** ACTION ITEM **
Your answer should consist solely of the lines from the one holding "You are a computer-use agent. This" through the final line of the entries, reproduced exactly and without pictures.

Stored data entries
_ _ _ _ _
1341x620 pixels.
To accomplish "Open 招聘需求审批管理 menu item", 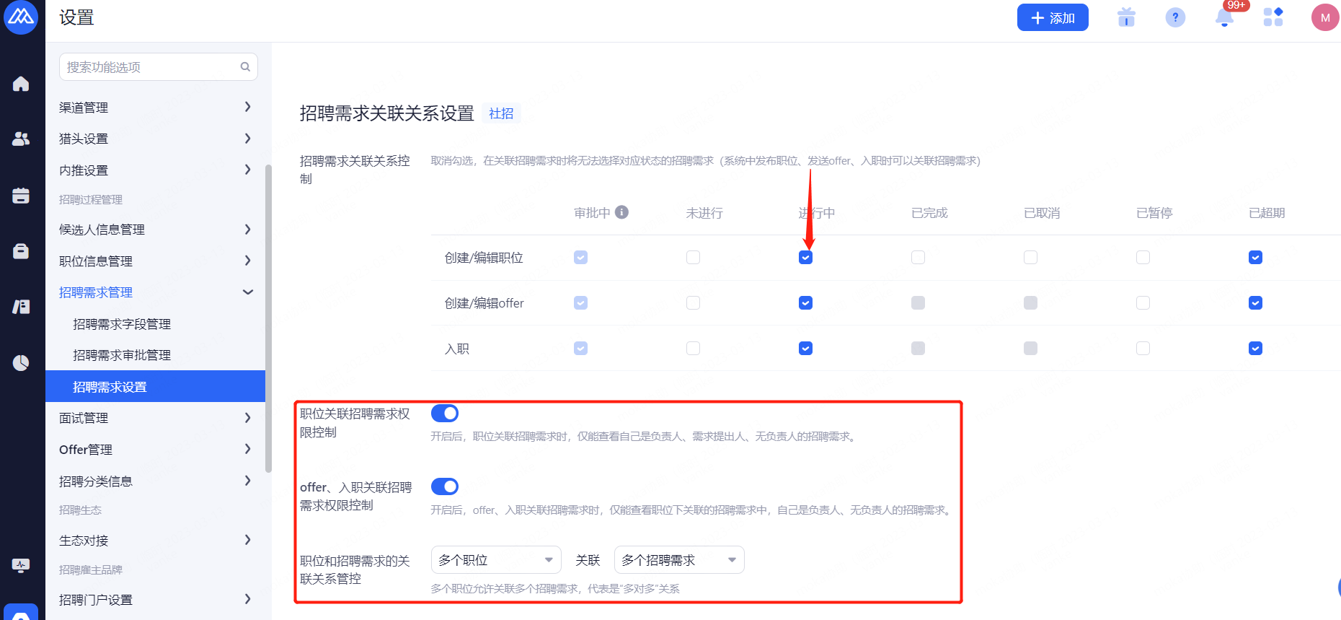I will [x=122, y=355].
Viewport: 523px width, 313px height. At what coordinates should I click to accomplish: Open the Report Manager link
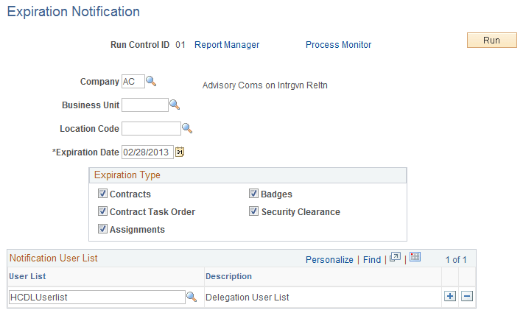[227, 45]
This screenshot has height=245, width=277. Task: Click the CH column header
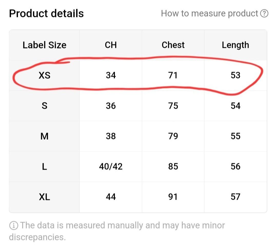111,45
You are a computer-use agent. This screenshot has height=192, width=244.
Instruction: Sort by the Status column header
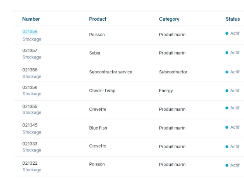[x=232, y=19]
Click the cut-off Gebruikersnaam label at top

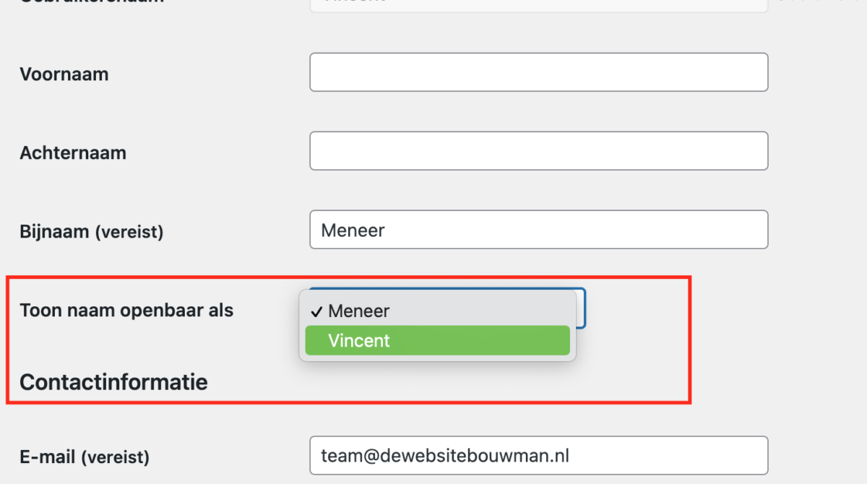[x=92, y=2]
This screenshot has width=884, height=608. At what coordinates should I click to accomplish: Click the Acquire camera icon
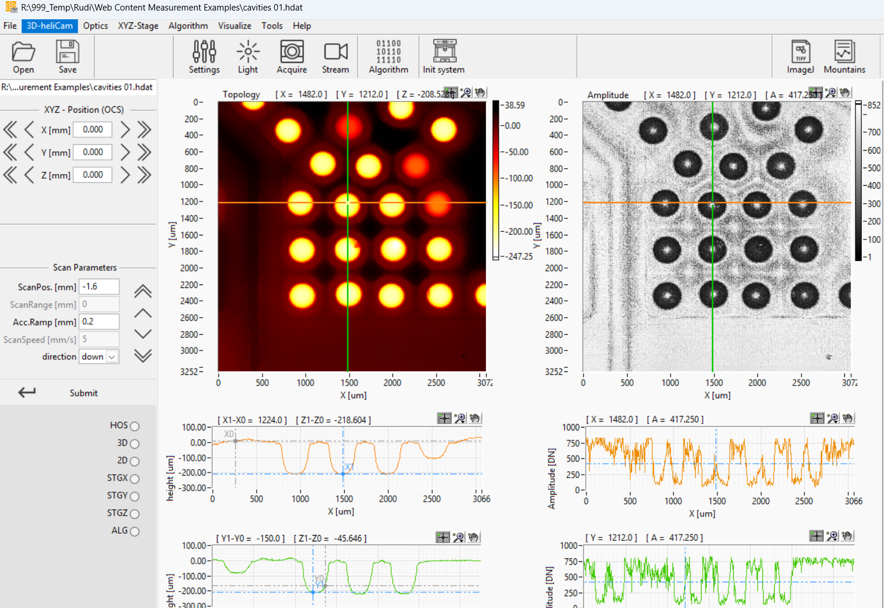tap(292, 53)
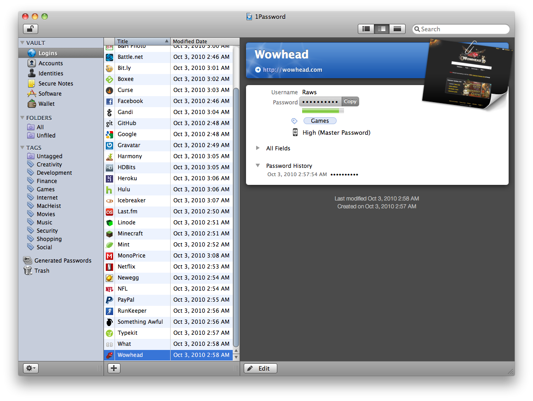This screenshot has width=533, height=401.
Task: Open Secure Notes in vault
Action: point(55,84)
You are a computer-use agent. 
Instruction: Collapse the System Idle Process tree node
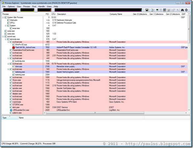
_ _ _ _ _
** ANSWER TO THIS TASK **
You are a computer-use agent. This screenshot has height=192, width=244.
Instruction: Sort by the Status column header
[x=232, y=19]
Click the cut-off Gebruikersnaam label at top

[x=92, y=2]
This screenshot has width=884, height=608. At what coordinates should I click to accomplish: Click the Acquire camera icon
tap(292, 53)
This screenshot has width=533, height=401.
Task: Open Secure Notes in vault
Action: point(55,84)
You are a computer-use agent. 
Instruction: Collapse the System Idle Process tree node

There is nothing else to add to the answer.